**Required task**.
Reproduce every line of the listing below word for word, leaving out the pictures.

**Dataset records**.
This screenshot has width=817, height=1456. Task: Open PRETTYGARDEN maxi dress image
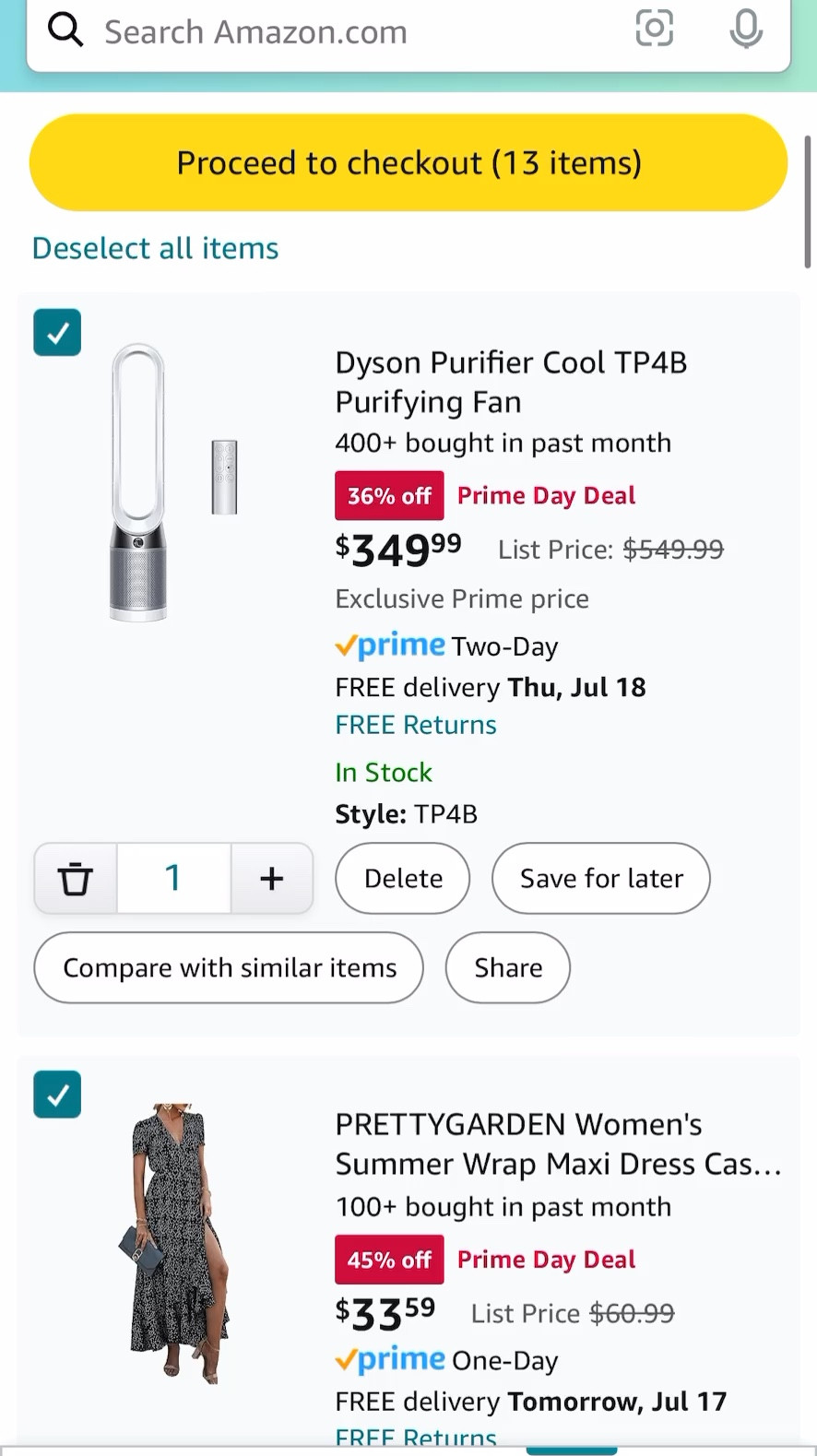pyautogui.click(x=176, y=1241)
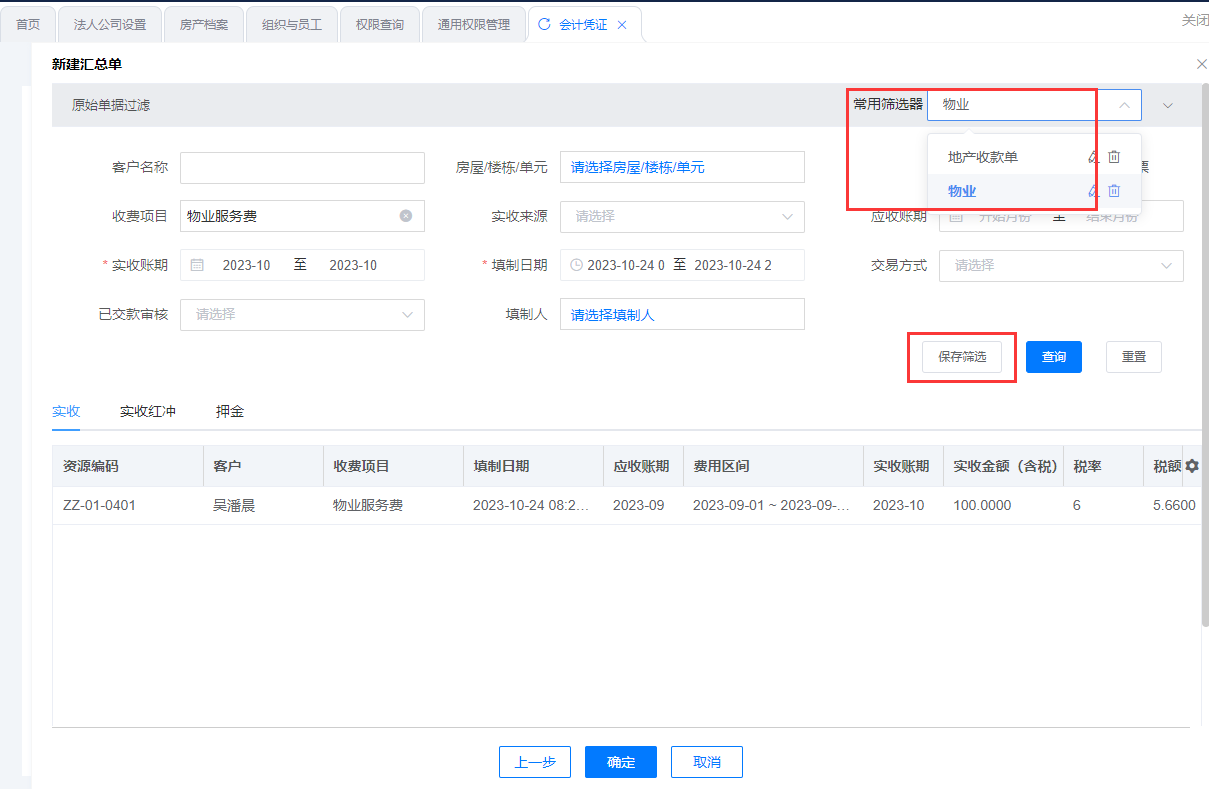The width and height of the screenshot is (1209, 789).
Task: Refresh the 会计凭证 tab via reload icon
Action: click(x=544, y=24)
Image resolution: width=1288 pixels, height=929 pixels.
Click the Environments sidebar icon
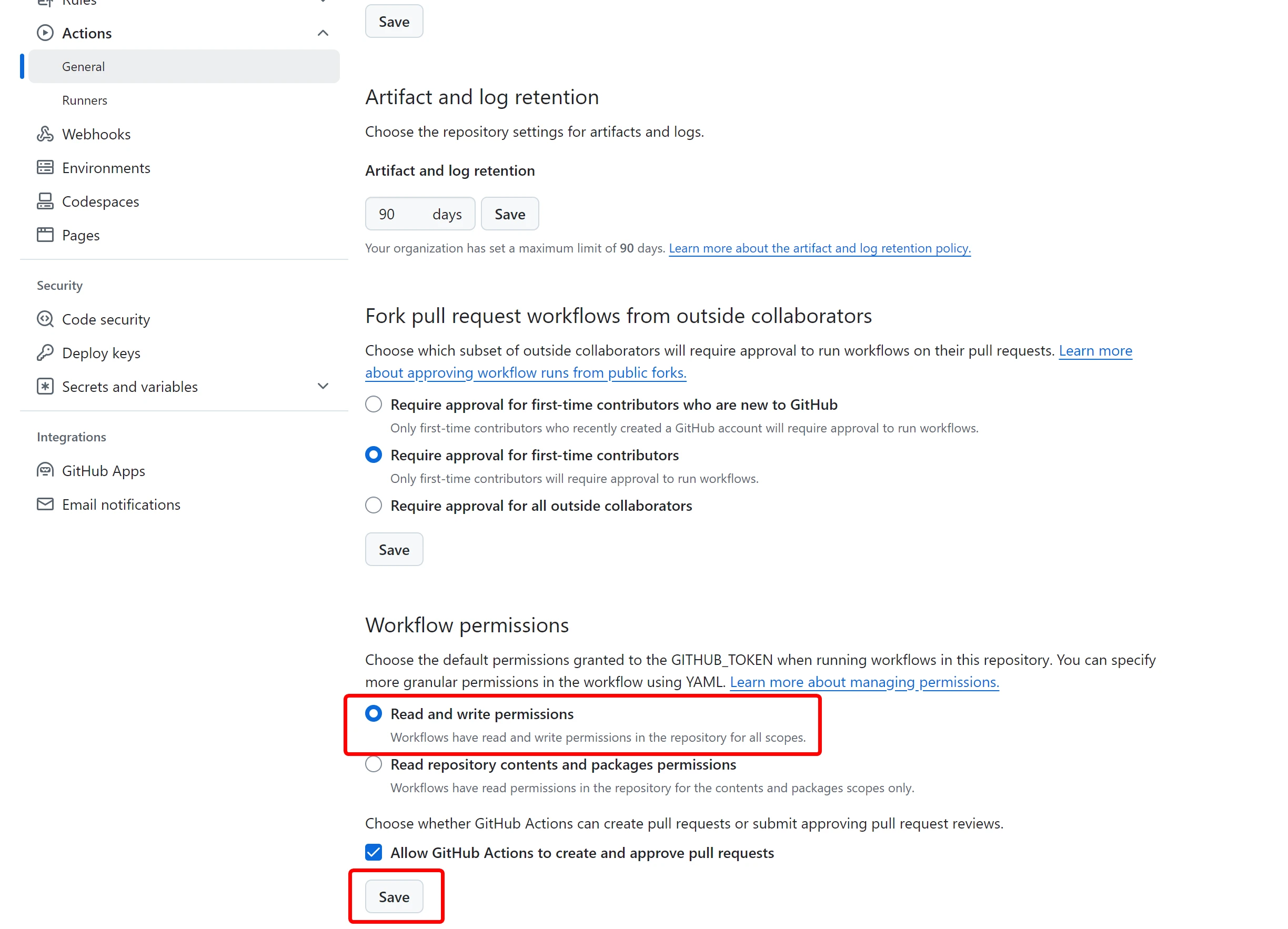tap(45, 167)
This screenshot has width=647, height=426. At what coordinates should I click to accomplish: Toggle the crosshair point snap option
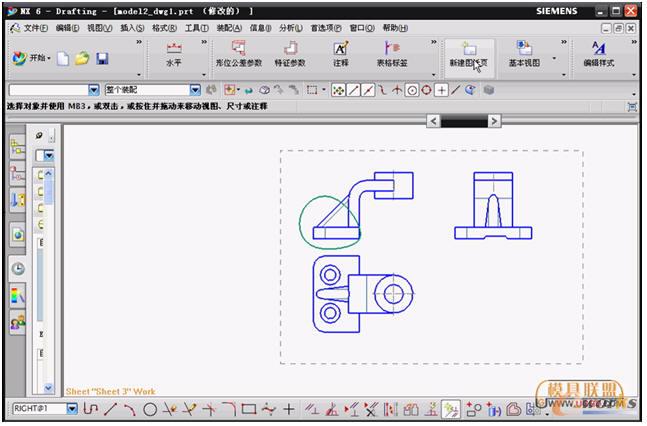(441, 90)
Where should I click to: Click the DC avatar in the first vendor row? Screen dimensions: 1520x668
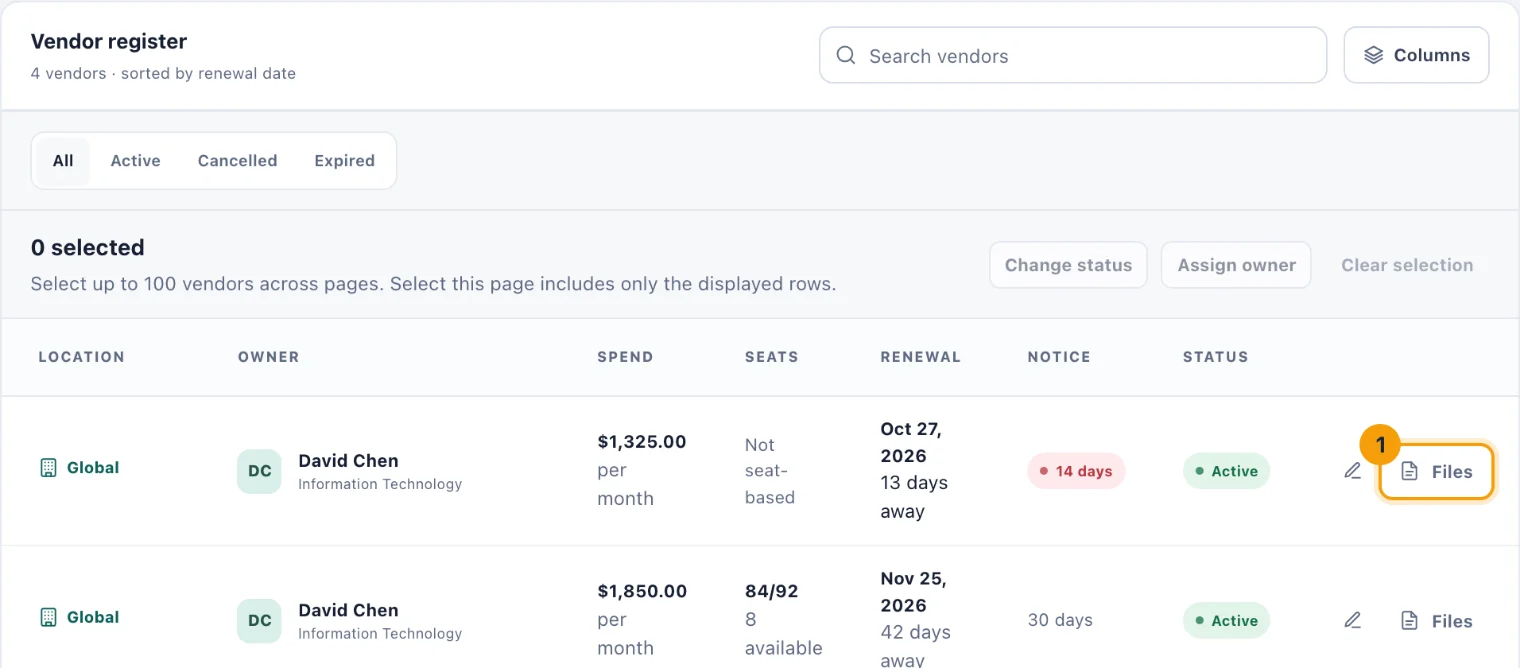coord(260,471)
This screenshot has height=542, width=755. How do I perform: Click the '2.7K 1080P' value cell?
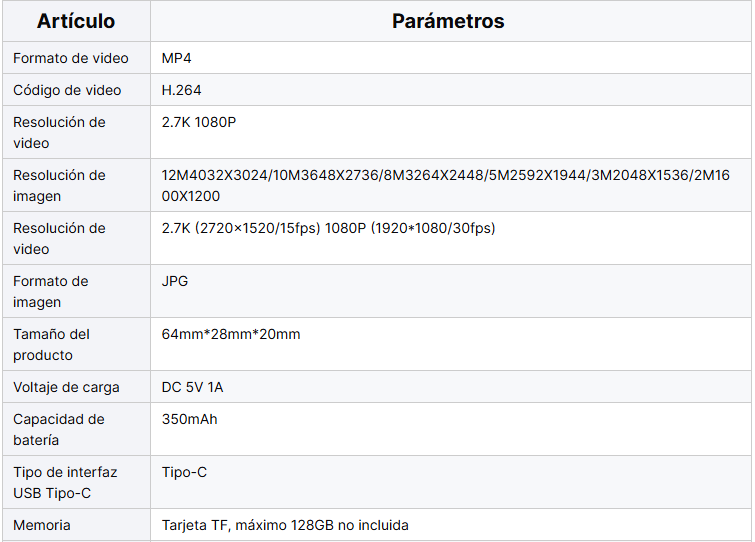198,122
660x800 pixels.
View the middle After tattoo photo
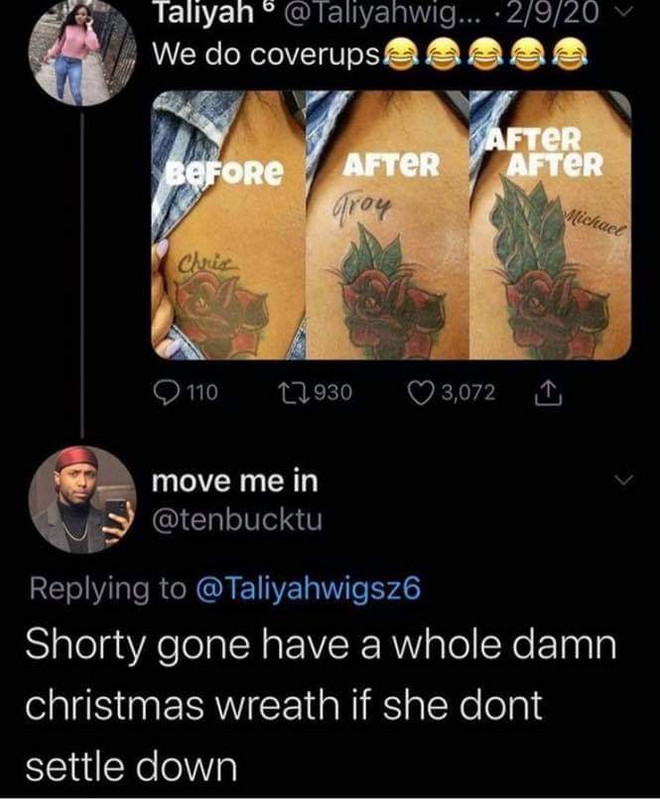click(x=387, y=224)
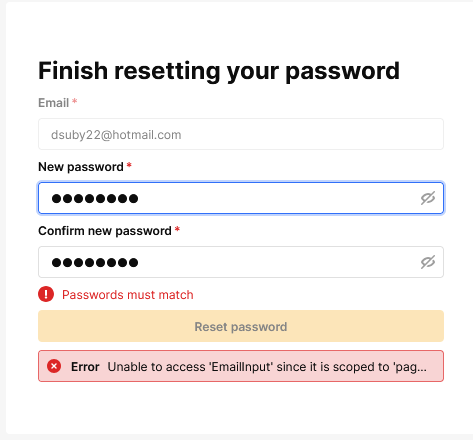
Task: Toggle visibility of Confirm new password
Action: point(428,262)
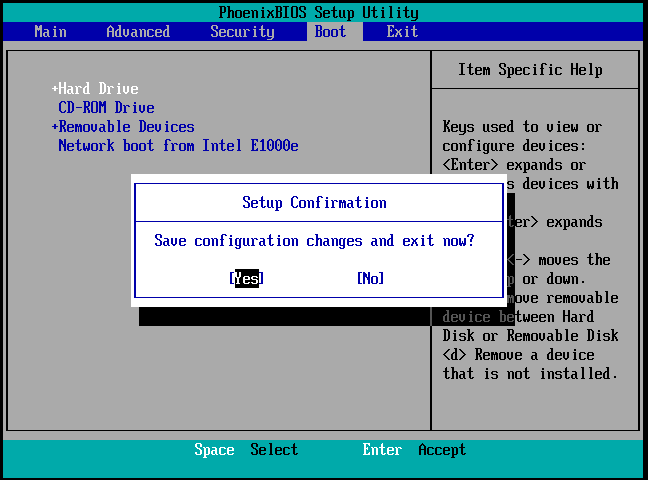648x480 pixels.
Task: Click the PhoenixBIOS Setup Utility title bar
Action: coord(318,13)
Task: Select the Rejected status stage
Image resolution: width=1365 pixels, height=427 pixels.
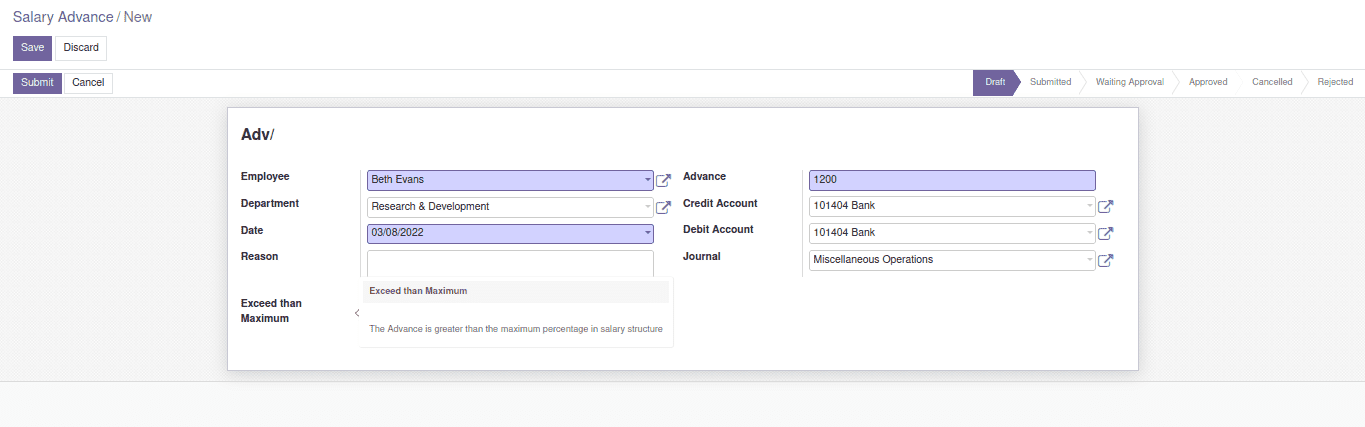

**Solution**.
This screenshot has width=817, height=1456. Task: Open PRETTYGARDEN maxi dress image
pyautogui.click(x=176, y=1241)
The width and height of the screenshot is (1209, 789).
Task: Refresh the 会计凭证 tab via reload icon
Action: click(x=544, y=24)
Image resolution: width=1288 pixels, height=929 pixels.
Click the Environments sidebar icon
tap(45, 167)
This screenshot has width=647, height=426. At what coordinates should I click to accomplish: Toggle the crosshair point snap option
(441, 90)
Where should I click to: Click the DC avatar in the first vendor row? Screen dimensions: 1520x668
coord(260,471)
This screenshot has height=542, width=755. How do I perform: Click the '2.7K 1080P' value cell?
198,122
660x800 pixels.
View the middle After tattoo photo
click(x=387, y=224)
Task: Toggle visibility of Confirm new password
Action: point(428,262)
648x480 pixels.
Task: Click the PhoenixBIOS Setup Utility title bar
Action: coord(318,13)
Task: Select the Rejected status stage
Image resolution: width=1365 pixels, height=427 pixels.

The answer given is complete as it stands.